A "You know me already" campaign slogan carried Angela Merkel and her CDU party to victory four years ago. The chancellor's opinion polls are pointing up and durchmerkeln - "Merkeling through," or the ability to reassure voters without offering any concrete policy positions - might once again suffice to gain yet another term in office.

Martin Schulz's poor performance as a challenger so far may make this her strongest slogan once again. This comes as a surprise to many, including the chancellor herself, who had declared that she expected a "tough" campaign.

Right now she is on holiday, which pretty much sums up the situation.

Read more: Schulz accuses Merkel of being too soft on Trump

Already out-Merkeled?

In an increasingly desperate bid to catch up in the opinion polls, Merkel's Social Democratic (SPD) contender Martin Schulz just pulled "Point Nine" of his election manifestoto the top of his political agenda. He warns that the migration crisis "is back" and that "unless we act now the situation threatens to repeat itself." 
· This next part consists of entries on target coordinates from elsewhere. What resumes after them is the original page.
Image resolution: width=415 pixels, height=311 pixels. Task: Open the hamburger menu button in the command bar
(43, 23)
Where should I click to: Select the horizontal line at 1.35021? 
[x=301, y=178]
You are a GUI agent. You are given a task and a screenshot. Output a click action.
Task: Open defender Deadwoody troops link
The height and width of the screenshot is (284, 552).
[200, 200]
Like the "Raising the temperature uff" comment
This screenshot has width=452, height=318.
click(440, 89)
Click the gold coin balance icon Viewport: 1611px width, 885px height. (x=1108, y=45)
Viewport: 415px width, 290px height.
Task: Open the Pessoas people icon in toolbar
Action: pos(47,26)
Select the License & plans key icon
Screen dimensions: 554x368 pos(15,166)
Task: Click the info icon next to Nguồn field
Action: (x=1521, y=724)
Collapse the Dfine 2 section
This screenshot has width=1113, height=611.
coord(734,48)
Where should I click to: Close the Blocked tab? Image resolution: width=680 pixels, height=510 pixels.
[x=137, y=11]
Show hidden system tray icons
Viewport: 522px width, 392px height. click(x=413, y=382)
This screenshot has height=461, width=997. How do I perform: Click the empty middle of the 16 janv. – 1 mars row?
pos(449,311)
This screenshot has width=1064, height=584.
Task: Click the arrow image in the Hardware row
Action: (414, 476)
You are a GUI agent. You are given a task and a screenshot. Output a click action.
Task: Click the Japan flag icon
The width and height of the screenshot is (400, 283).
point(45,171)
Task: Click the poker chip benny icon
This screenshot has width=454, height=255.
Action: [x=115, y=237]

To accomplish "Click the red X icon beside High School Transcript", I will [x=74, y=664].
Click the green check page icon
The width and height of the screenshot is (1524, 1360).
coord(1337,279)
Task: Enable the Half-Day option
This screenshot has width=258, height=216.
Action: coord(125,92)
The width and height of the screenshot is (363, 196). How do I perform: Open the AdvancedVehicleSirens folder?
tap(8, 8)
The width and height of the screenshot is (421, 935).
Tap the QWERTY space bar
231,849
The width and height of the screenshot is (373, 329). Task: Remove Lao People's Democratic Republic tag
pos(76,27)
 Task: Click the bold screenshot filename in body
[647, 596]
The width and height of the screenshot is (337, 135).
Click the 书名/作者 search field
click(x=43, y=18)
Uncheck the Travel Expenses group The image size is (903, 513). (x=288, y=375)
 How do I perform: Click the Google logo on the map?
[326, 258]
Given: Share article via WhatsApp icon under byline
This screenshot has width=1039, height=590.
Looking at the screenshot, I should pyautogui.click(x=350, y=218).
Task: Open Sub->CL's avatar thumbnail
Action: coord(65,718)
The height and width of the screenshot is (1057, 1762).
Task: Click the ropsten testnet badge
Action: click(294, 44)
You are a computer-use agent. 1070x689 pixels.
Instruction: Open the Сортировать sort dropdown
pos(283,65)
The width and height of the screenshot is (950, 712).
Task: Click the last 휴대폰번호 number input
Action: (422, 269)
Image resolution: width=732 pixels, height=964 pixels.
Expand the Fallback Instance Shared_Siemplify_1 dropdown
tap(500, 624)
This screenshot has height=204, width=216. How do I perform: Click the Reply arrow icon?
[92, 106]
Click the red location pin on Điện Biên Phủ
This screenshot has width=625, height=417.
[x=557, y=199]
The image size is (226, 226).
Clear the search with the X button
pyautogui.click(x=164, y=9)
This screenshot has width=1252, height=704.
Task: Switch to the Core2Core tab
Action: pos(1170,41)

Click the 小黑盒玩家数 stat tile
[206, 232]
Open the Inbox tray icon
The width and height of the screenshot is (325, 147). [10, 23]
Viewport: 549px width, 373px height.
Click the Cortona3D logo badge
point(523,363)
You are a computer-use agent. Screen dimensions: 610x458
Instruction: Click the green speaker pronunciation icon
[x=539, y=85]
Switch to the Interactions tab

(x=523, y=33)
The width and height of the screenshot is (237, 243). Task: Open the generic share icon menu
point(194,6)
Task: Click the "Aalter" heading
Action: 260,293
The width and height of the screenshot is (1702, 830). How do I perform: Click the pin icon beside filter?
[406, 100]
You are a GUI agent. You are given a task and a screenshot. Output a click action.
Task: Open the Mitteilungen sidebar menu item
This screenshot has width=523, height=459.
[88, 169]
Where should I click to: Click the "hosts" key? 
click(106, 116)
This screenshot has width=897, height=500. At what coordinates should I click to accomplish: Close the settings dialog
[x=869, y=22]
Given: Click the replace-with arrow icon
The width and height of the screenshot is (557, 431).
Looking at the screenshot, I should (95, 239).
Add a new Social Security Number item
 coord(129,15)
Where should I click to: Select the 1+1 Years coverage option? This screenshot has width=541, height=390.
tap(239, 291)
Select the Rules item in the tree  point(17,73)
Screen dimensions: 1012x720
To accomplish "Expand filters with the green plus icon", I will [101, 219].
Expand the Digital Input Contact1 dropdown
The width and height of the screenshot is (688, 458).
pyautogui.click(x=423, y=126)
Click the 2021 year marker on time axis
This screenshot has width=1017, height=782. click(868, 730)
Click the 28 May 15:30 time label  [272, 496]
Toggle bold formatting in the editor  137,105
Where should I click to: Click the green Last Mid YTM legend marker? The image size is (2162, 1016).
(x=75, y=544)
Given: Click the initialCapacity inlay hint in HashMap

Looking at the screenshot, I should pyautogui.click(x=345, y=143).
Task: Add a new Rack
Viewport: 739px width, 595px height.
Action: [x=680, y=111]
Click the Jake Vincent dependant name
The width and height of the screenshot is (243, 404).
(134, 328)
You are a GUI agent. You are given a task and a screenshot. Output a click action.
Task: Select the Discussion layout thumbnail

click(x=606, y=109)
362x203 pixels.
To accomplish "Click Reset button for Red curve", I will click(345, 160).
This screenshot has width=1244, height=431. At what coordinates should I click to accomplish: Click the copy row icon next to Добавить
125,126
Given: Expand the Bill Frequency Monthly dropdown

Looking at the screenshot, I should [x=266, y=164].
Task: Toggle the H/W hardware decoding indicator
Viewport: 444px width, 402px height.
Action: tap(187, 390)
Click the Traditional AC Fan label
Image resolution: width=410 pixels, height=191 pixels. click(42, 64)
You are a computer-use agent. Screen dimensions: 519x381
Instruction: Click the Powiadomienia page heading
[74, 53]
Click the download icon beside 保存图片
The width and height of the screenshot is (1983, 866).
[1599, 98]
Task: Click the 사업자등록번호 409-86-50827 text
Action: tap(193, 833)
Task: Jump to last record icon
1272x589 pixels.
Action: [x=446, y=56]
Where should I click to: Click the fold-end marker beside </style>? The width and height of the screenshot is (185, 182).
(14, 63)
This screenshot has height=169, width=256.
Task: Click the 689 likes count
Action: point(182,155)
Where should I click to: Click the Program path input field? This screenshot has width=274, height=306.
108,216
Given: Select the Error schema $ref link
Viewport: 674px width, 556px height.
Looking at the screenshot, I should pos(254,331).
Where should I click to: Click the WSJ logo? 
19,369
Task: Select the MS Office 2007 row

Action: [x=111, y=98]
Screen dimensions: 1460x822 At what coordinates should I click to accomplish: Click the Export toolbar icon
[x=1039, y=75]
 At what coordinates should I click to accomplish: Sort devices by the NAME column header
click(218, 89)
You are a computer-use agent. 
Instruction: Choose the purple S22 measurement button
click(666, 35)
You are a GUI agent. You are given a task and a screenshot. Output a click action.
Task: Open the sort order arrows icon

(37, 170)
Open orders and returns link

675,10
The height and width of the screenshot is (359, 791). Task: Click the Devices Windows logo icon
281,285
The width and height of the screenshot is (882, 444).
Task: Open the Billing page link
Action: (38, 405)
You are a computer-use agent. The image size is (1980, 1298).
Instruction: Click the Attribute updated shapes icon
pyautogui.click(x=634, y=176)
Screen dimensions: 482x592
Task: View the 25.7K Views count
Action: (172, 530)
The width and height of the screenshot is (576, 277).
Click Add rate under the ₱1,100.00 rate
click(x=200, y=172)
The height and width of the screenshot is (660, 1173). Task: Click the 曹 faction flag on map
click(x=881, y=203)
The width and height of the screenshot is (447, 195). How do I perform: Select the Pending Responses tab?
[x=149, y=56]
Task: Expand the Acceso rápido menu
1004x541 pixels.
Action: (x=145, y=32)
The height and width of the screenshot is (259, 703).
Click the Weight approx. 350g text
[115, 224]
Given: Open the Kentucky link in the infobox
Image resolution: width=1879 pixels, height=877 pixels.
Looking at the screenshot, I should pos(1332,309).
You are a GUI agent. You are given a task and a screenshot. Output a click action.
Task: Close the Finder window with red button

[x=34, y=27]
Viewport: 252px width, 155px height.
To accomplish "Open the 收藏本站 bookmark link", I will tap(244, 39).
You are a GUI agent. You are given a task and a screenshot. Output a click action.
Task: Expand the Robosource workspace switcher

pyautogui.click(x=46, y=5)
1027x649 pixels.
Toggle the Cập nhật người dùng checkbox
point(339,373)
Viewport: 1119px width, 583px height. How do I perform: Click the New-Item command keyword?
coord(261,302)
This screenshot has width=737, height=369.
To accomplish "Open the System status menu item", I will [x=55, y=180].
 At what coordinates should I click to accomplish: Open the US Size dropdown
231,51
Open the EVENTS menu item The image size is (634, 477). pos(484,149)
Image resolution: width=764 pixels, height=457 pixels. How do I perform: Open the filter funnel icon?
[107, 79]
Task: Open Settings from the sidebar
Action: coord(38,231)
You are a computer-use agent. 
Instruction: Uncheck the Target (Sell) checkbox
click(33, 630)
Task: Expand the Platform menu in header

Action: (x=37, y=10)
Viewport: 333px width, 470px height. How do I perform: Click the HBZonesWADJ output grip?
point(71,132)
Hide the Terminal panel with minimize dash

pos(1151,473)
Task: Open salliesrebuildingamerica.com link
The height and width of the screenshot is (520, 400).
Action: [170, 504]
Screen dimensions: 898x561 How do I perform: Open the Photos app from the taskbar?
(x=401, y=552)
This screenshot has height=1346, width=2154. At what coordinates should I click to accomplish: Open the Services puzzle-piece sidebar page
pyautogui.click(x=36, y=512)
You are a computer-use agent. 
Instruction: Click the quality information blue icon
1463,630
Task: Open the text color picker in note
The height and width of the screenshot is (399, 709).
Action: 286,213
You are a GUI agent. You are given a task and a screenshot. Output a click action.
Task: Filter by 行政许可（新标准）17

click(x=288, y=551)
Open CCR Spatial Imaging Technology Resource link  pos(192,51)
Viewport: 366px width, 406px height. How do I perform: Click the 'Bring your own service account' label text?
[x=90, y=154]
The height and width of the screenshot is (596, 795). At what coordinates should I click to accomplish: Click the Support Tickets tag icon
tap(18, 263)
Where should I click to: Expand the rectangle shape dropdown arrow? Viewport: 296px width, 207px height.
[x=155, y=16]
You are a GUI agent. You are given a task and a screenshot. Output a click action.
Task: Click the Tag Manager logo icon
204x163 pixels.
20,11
No doubt this issue moves most voters in Germany given the arrival of nearly 900,000 migrants in 2015 alone and the prospect that this could happen again. Schulz is on to something here.

It's just that the very words of Martin Schulz could just as easily have come from Chancellor Merkel herself, who declared at her own party conference last December that "the situation of 2015 must not repeat itself."

It all sounds very familiar

The fact that neither Schulz nor Merkel are able to present a simple and effective solution to this hot button issue only emphasizes the common ground that clearly exists between the two.

Schulz's call for more solidarity from other EU countries let him once again sound more like Martin Schulz the former head of the EU parliament than the man who wants to unseat the bloc's longest serving head of government. His concrete suggestions fall short of a new approach from the one his party supported as junior coalition partner in Angela Merkel's own cabinet. 

Kuefner Michaela Kommentarbild App
DW's Michaela KüfnerImage: DW

Merkel, too, has called for more solidarity from other EU countries. She pledged more solidarity with Italy at a meeting with Italian Prime Minister Paolo Gentiloni less than two weeks ago. Here, Germany's promise to take 750 instead of 500 migrants per month from Italy is clearly little more than political symbolism. But Schulz is choosing to pick a fight on the very topic that saw his own SPD party largely support Merkel against her own inner party critics  - and where all sides know the key is in Brussels.

German topics not his strong suit

The fact that he chose that topic just two months before the election highlights how much more comfortable he feels on European issues - his political home turf - than on, say, points one through seven of his own "Plan for the Future" for Germany.

Those include investment, innovation for industry, digitalization, open society, employment, pensions, family policy, equality between men and women, and education.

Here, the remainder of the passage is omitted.